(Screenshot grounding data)
[Start of Attachment]

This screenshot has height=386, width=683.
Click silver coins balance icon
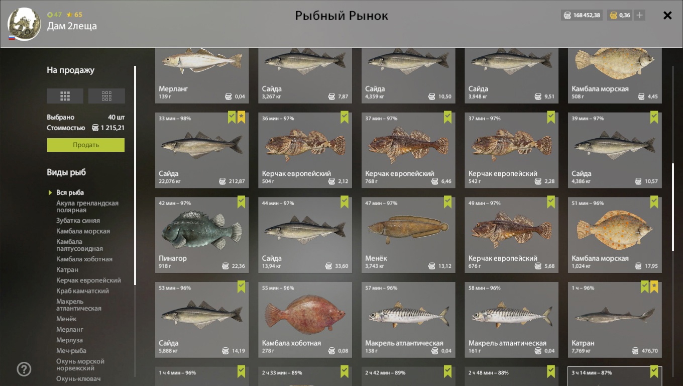pos(567,16)
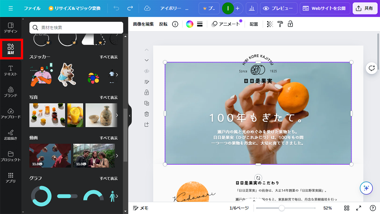Open the Canva magic assistant sparkle button

366,188
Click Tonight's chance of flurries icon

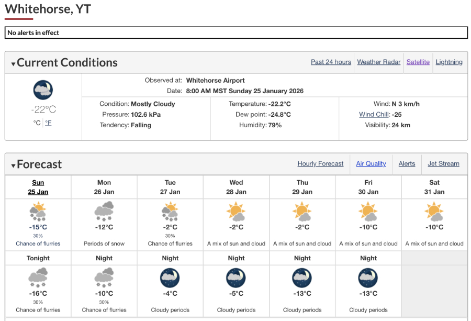(38, 278)
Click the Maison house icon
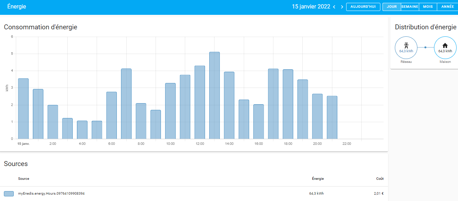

[End of Attachment]

** Problem to work on **
Nothing but the lines from the one containing "Click Tonight's chance of flurries icon" through the end of the entries is to be retyped, exactly as written and without pictures.

** Solution to this exercise **
Click Tonight's chance of flurries icon

(38, 278)
Click the Maison house icon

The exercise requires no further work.